Serving up something good one slice at a time isn’t just for pizza; it’s also been a longtime goal of 5G. And now after years of “network slicing” not living up to earlier delivery predictions, T-Mobile says it’s begun offering this high-performance flavor of 5G wireless to customers.

In a post Monday on T-Mobile’s corporate blog, EVP and chief technology officer John Saw recounted how T-Mobile had staged a first-ever commercial deployment of network slicing to support Red Bull’s 2023 Cliff Diving World Series in Boston.

Saw writes that the carrier provided a virtualized slice of its 5G network for Red Bull’s exclusive use so that it could “easily and quickly transfer high-resolution content from cameras and a video drone circling the event to the Red Bull production team in near real-time over T-Mobile 5G” at speeds that topped out at 276Mbps.

And because this slice was cut off from the rest of T-Mobile’s network, this traffic didn’t slow down device use for T-Mobile subscribers at that June event. Saw compared that to the robotaxi meltdown that hit San Francisco in August, when a network traffic jam led to a physical traffic jam as a cluster of Cruise self-driving cars stopped in streets.

(Cruise doesn’t advertise which carrier it uses; the 2021 announcement of a collaboration between AT&T and Cruise’s parent company GM to provide 5G connectivity to its cars could be a clue, but Cruise’s PR department did not answer a query emailed Monday morning.)
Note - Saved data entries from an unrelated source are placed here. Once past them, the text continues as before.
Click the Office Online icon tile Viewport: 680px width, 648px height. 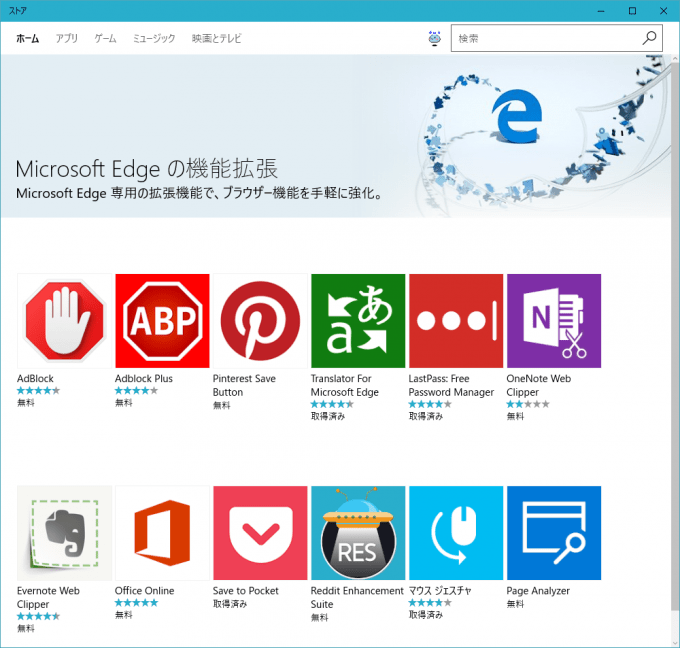[x=162, y=533]
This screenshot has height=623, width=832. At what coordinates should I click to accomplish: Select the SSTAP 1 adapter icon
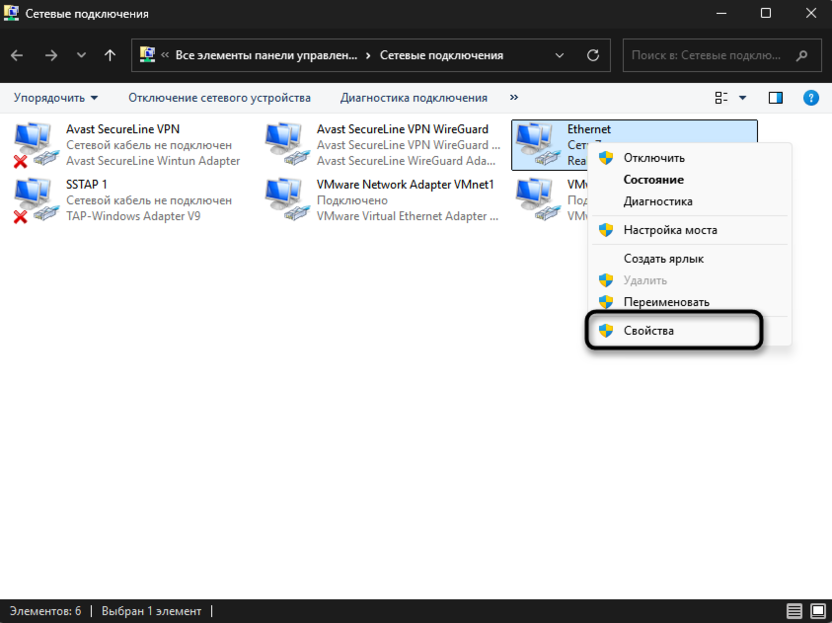click(35, 201)
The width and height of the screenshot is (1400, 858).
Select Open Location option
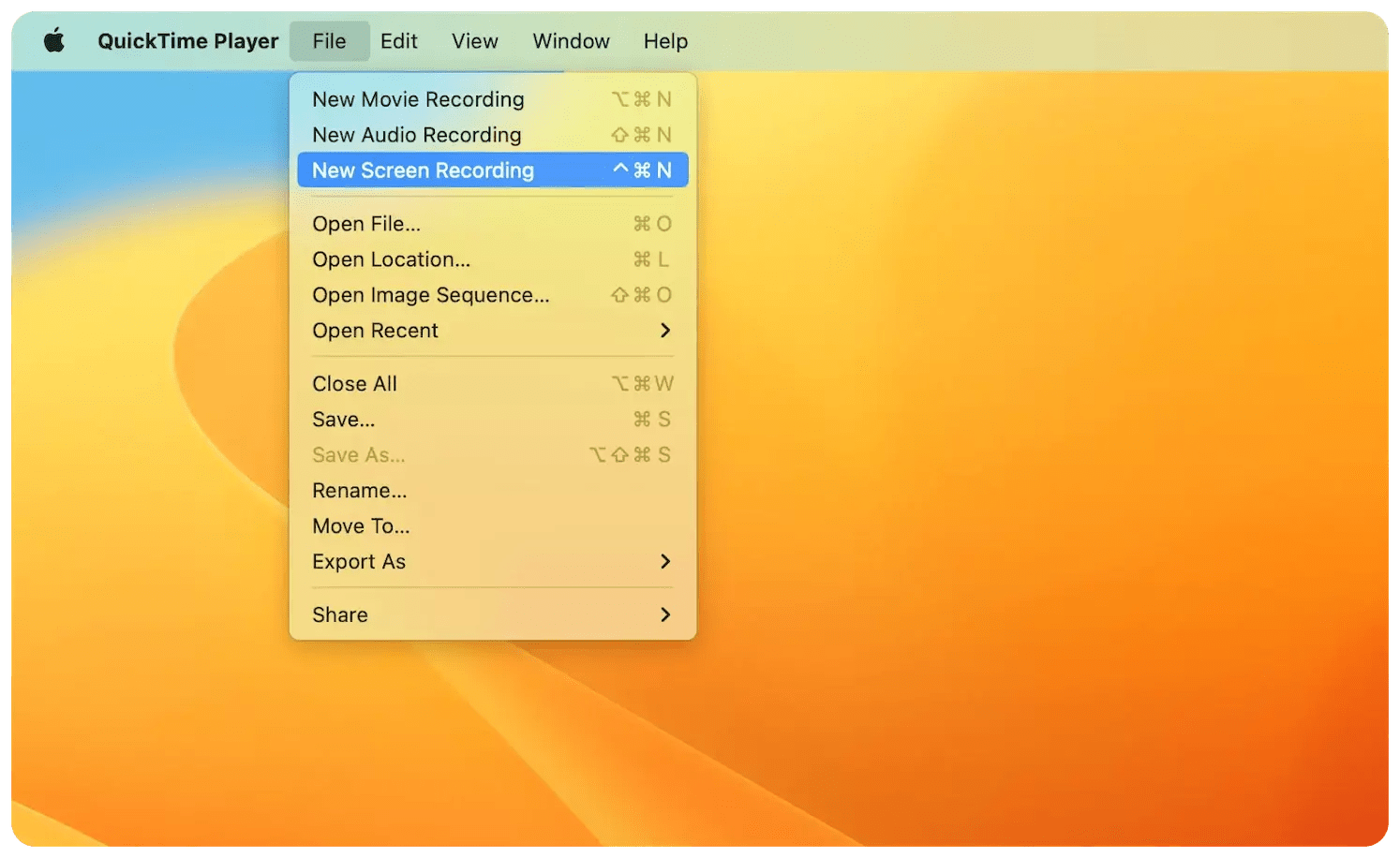click(391, 259)
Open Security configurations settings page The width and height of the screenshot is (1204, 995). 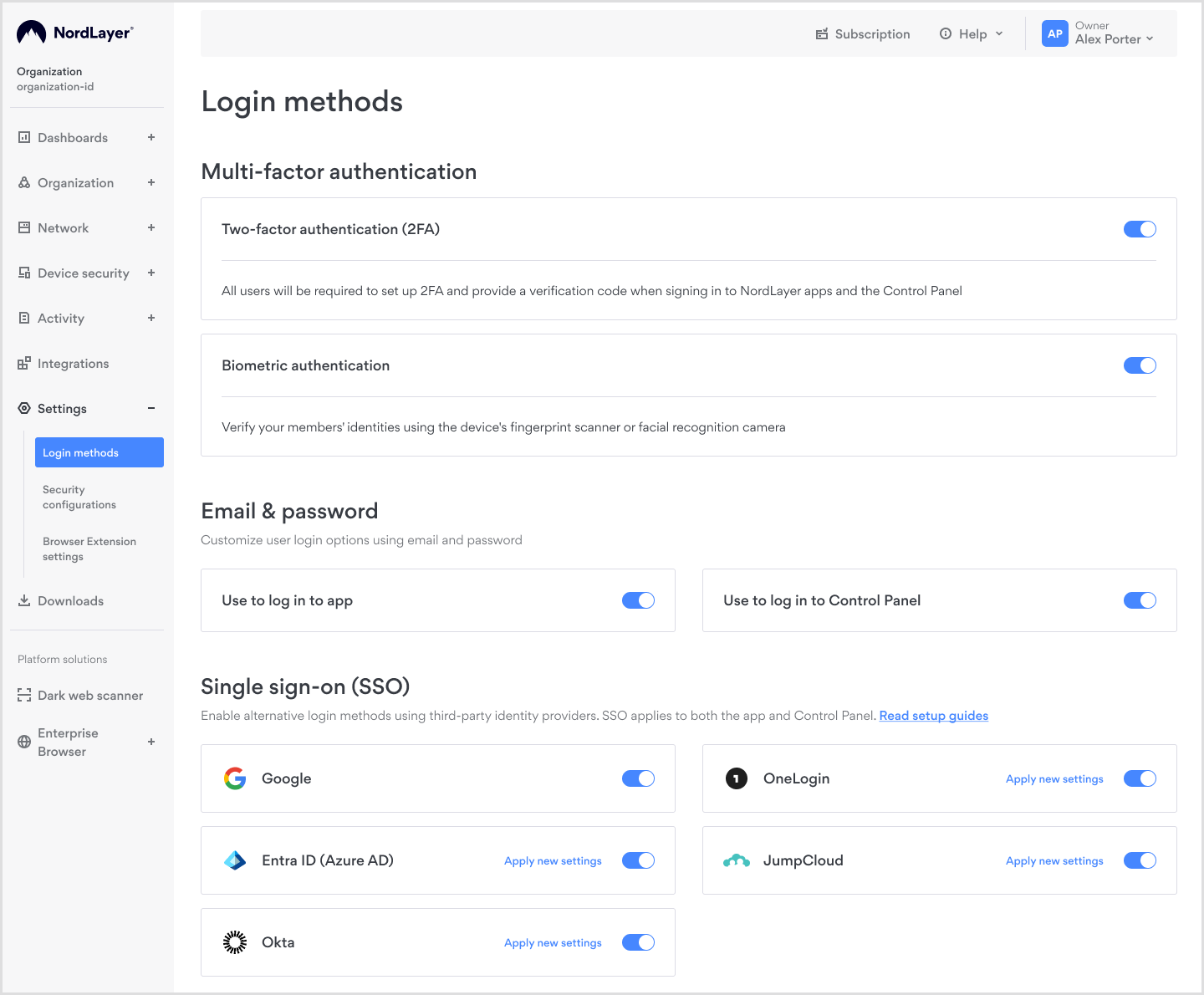coord(79,497)
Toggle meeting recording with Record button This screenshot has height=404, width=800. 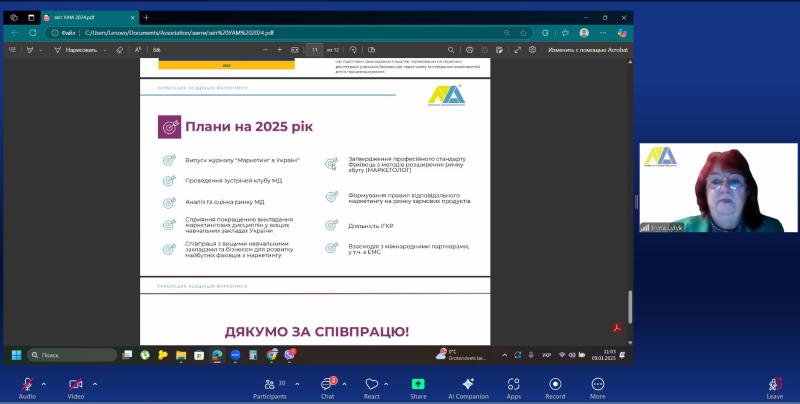pyautogui.click(x=554, y=385)
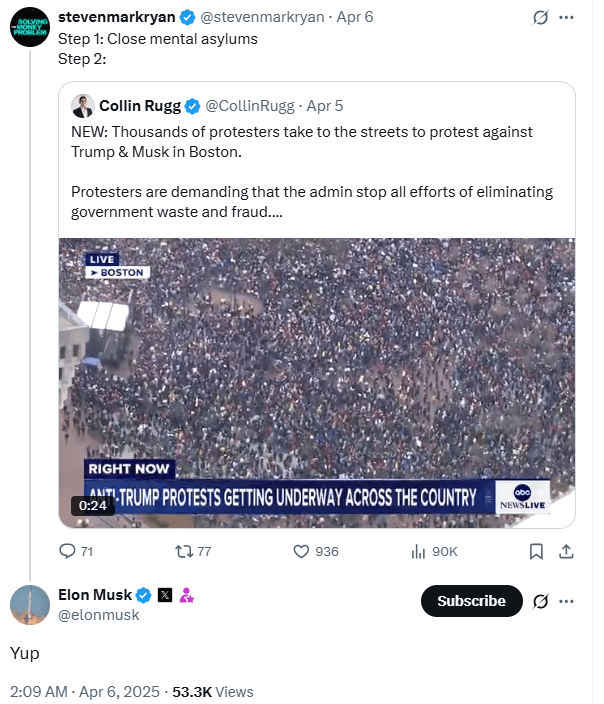
Task: Repost the stevenmarkryan tweet
Action: (x=184, y=551)
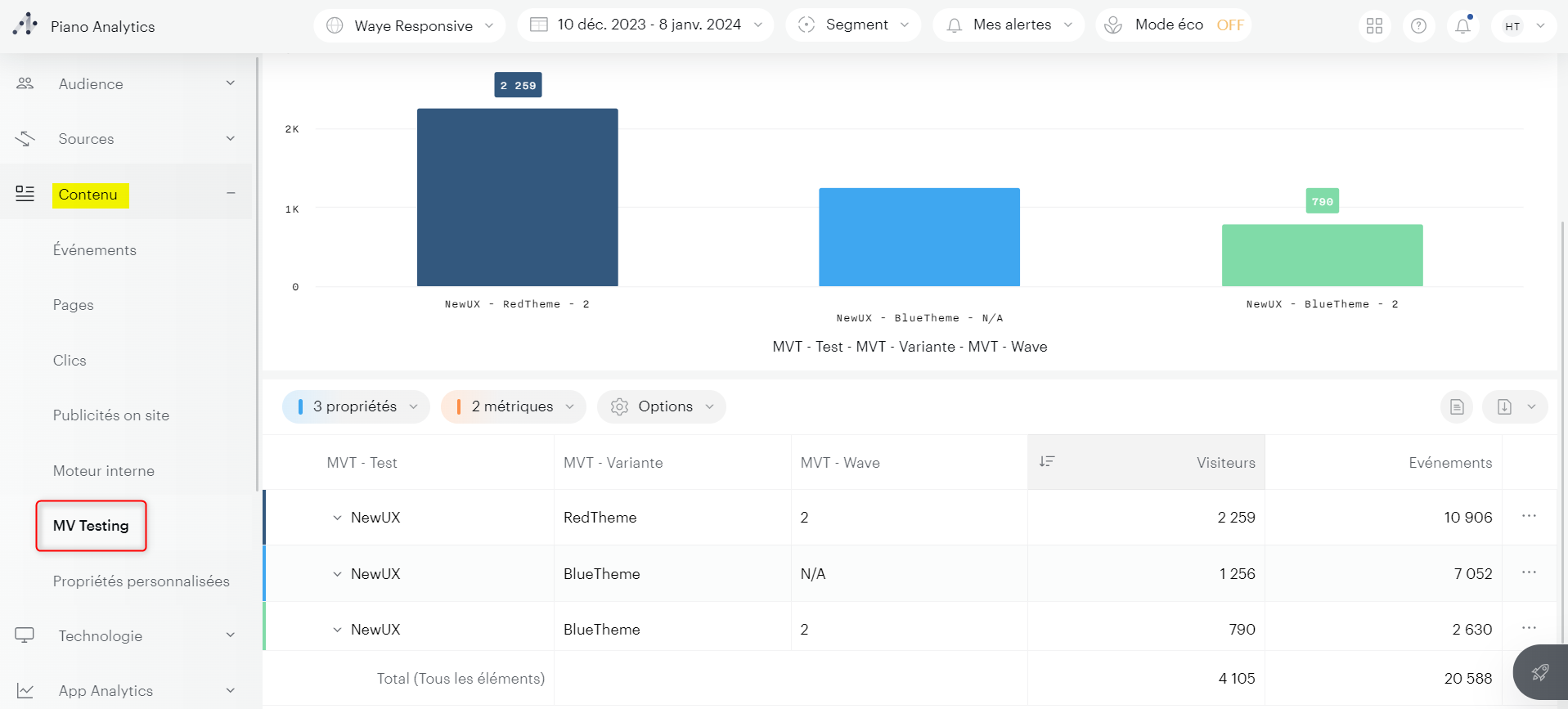This screenshot has width=1568, height=709.
Task: Collapse the Contenu sidebar section
Action: pos(231,194)
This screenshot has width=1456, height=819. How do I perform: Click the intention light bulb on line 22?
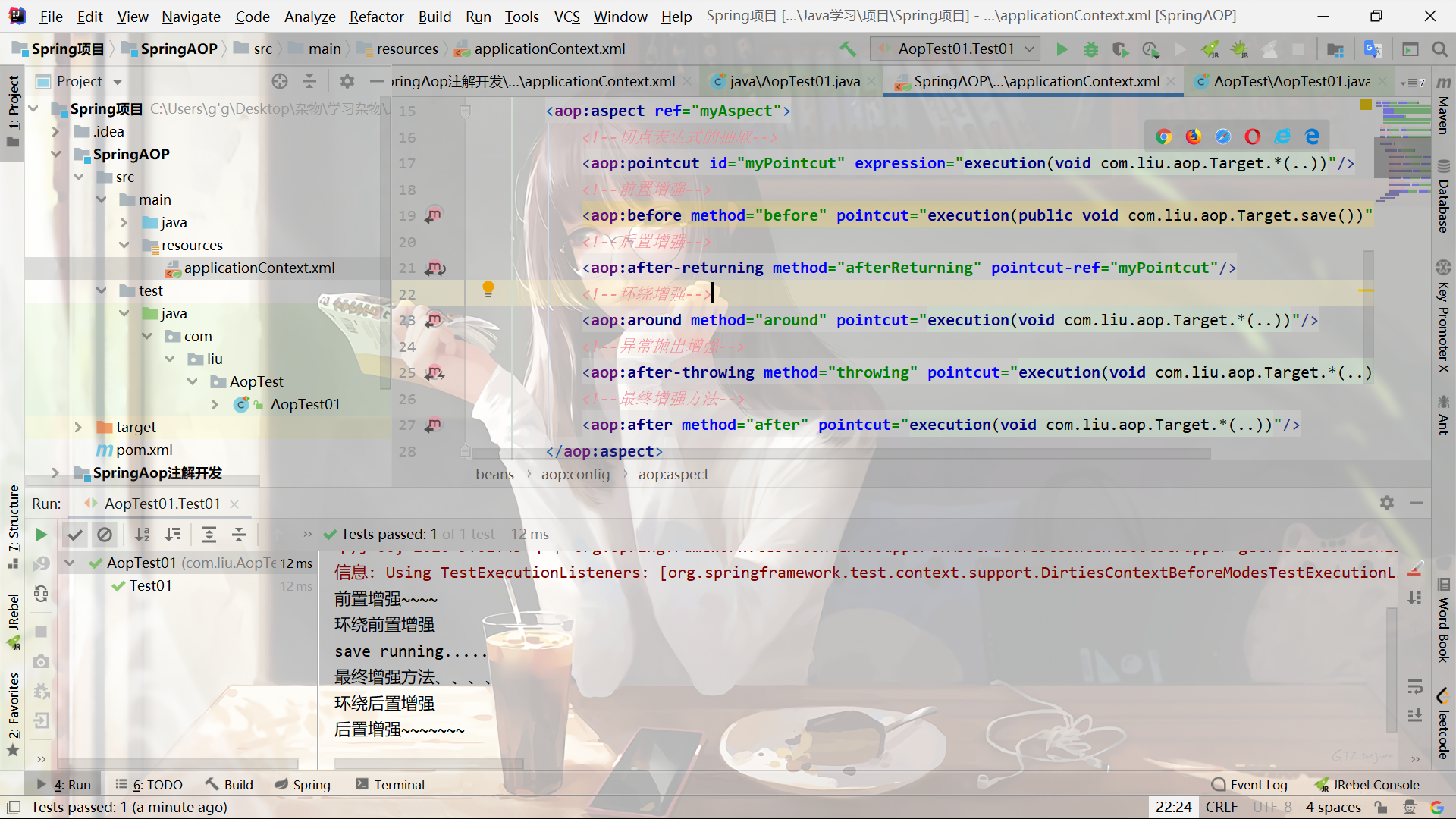[488, 289]
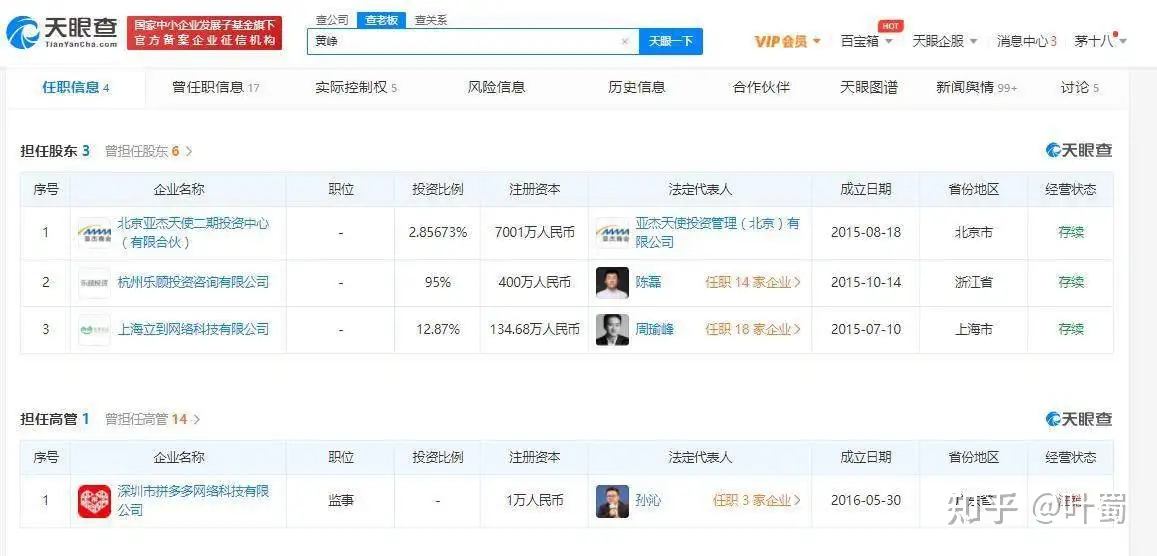Screen dimensions: 1157x556
Task: Open the 风险信息 tab
Action: pyautogui.click(x=496, y=87)
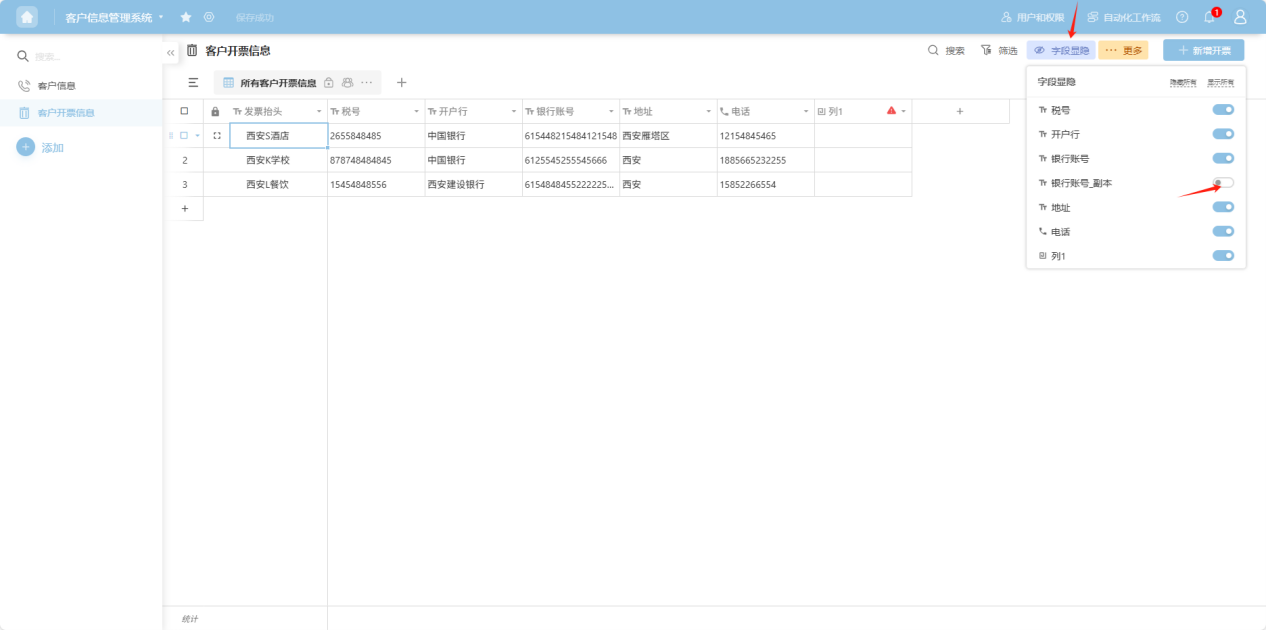Open the 银行账号 column dropdown arrow
The image size is (1266, 630).
611,111
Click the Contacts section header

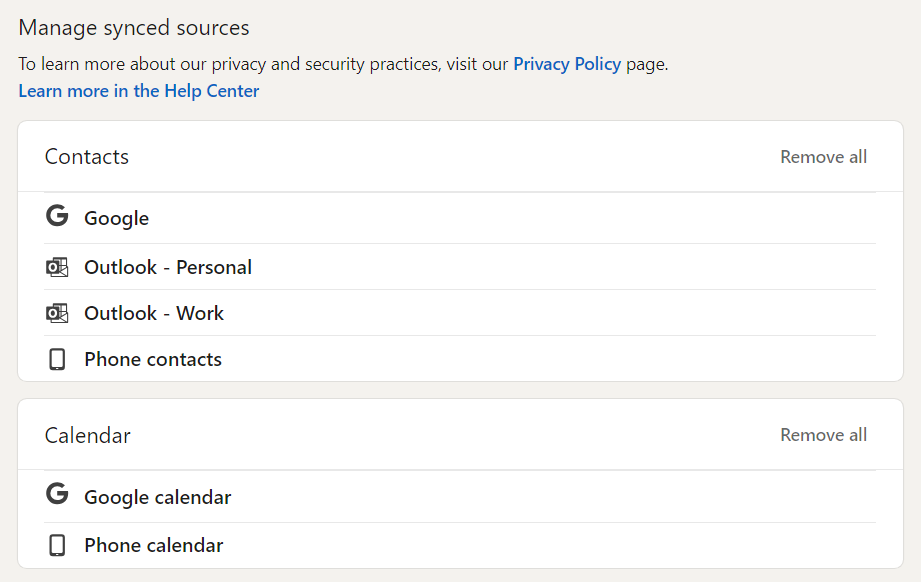click(x=86, y=156)
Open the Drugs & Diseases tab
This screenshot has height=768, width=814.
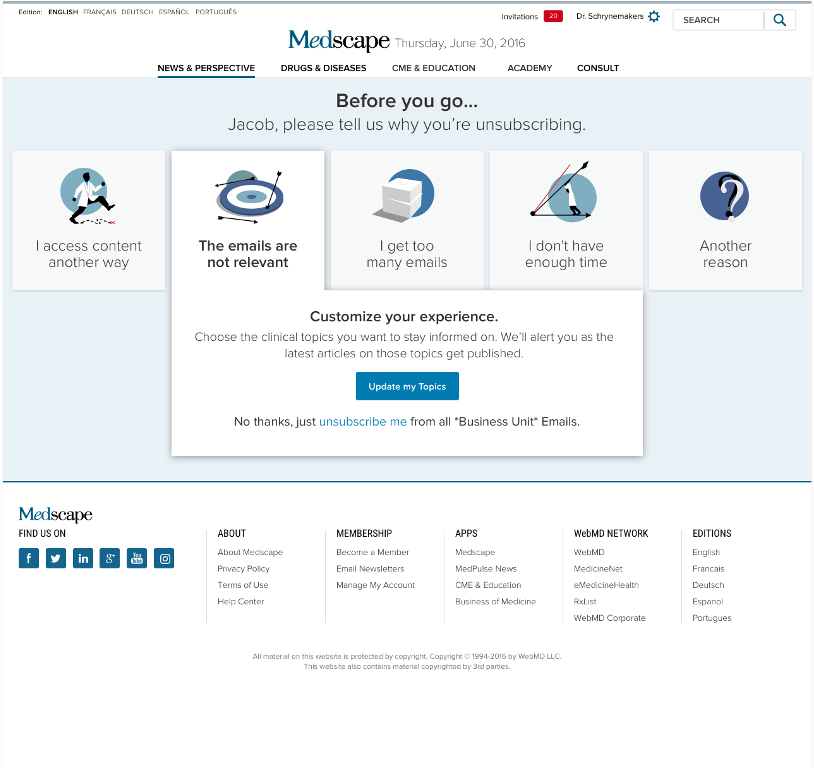323,68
Network slicing was one of the original sales pitches for 5G, and constituted a germ of technological truth inside vaporous claims that 5G would make self-driving cars possible. But making slicing a commercial reality has proved to be much more complicated than lighting up 5G service for smartphones.

T-Mobile tackled one major prerequisite for slicing by deploying “standalone” 5G—meaning it does not require an LTE connection to establish an initial link to a device—starting in 2020. It’s since backed multiple startups looking to build advanced apps on its 5G network, some of which would work much better with slicing, and at the start of August announced a beta test of slicing for real-time video-calling applications.

AT&T and Verizon have had a slower start, with the former beginning to deploy standalone 5G this spring while the latter began its standalone deployment last year. Verizon also announced its own network slicing demonstrations in June.

All three carriers, along with many analysts, see offering network slicing and other value-added services to business customers as one of the wireless industry’s best ways to build a business model that doesn’t rely too much on selling undifferentiated bandwidth to everyday consumers, a scenario that industry insiders disparagingly call being a “dumb pipe.”